Scalzi, he told readers of his popular blog, will no longer attend conventions that don’t have clear sexual harassment policies that delineate offending behavior, and where and to whom it’s possible to report it, that don’t make those policies clear to all participants by means like posting them online or announcing them at opening ceremonies, and where he can’t get personal assurances from convention organizers that they’ll do both of the following, and make sure harassment complaints are taken seriously and dealt with promptly. He wrote:
I want my friends and fans to be able to come to a convention and feel assured that the convention is making the effort to be a safe place for them. I want my friends and fans to know that if someone creeps on them, there’s a process to deal with it, quickly and fairly. And I want my friends and fans to know that I don’t support conventions that won’t go out of their way to do both of these things. I want them to know that if I’m showing up as a guest, it’s at a convention that has their backs.
So, that’s my plan. If you’re running a convention and you want to have me show up, now you know what you have to do for me to consider your invitation. I don’t think it’s too much to ask. If you think it’s too much to ask, you can go ahead and skip the invite. We’ll both be happier.
Scalzi, of course, has the clout to demand that such steps be taken at the conventions that he attends, and frankly, a busy enough traveling schedule that taking a few events off his calendar might come as a relief for him personally, even if it means he’s losing the opportunity to sell some books. But that’s precisely why his declaration is meaningful. There are a lot of other people who don’t have that capital to burn, and who see attending and volunteering at conventions, even if it exposes them to harassment from any class of person there, especially by someone prominent in the field, as was the case for a friend of Scalzi’s recently. Scalzi’s gesture isn’t just in his own personal best interest (though more on that in a moment). It’s a gesture of collegiality. Even if he doesn’t worry that he’s personally at risk for sexual harassment, he’s willing to put his own scheduling plans on the line to create a safer space for everyone else.

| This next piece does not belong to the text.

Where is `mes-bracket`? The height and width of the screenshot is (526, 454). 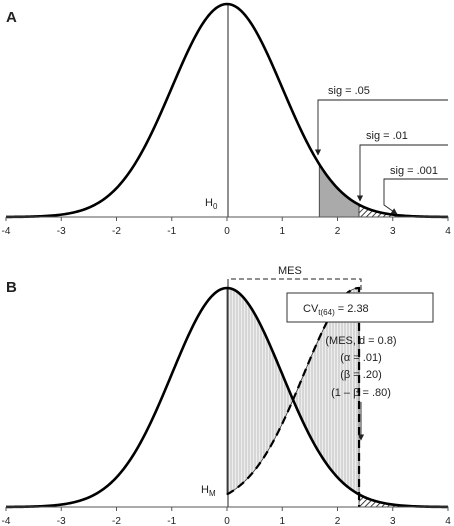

But I actually think it’s important that Scalzi’s stating this new policy in part in terms that suggest that he has skin in the game. Conventions are so wildly popular and oversubscribed that it’s easy to say that it doesn’t matter if some people aren’t interested, or if some people decide to stop coming that others would just take their badges. But Scalzi’s saying that he believes conventions could get more business from his fans in particular, and that he doesn’t want to lose the potential business that could dry up if conventions stay unsafe and uncomfortable or get worse. He’s tying his economic interests to those of the conventions as a whole, reminding conventions that different fandoms have different needs, and that it makes more sense to build policies to the highest standards rather than to the lowest if they want to serve all of their potential constituencies. And it’s not just an economic justification. Scalzi is saying one of the most important things men who want to be feminist allies can say: that sexual harassment affects and offends him personally, even if he’s not the subject of it, that if someone he cares about is hurt or humiliated, he’s going to be offended on their behalf, and stand with them as they report their experiences and look for ways that things could be different.
Those kinds of visuals matter. During his term as SFWA president, Scalzi had to deal with a specific iteration of the argument that sexism are part of the genres he was representing after the organization’s internal publication ran a cheesecake cover, a conversation referring to female editors in the genre in terms of their looks, not their professional contributions, and another writer praised Barbie as an image of a submissive woman. Some of the writers who were criticized cried “censorship,” and some of their supporters insisted that being able to dream about female sexual availability or submission were an important element of preserving the fantasy element of fantasy writing (ignoring, of course, that there’s a difference between a novel and a professional publication). In Scalzi’s statement to the membership, he said he wanted it to be clear that everyone is welcome and should be able to feel comfortable in SWFA. For that to be the case, some people are going to learn that their right to say whatever comes into their heads doesn’t come with a corresponding right to be free of criticism or consequences, and to accept that their feelings are not so much more important than anyone else’s that they’re entitled to act like a public space is a frat house. And for everyone to be comfortable at conventions, some attendees are going to have to figure out the difficult way what kinds of experiences their badges actually entitle them to, and I’m not just talking about getting in the fast line to get into a screening of Agents of S.H.I.E.L.D..
At both SWFA and fan conventions, it’ll take a long time to bend the curve on existing attitudes and bad cultural practices. But what Scalzi’s done is make himself an obvious counterweight to people who want to insist that sexism is an inherent and even valuable part of geek culture. It’ll take more people like Scalzi for that image to shift, but it’s important that it does, both in the name of making conventions safer places, and in terms of getting genre fiction the respect it deserves, as a space full of people who are trying to dream new worlds into reality, rather than as a hodgepodge of entitled people demanding to live out their adolescent personal fantasies.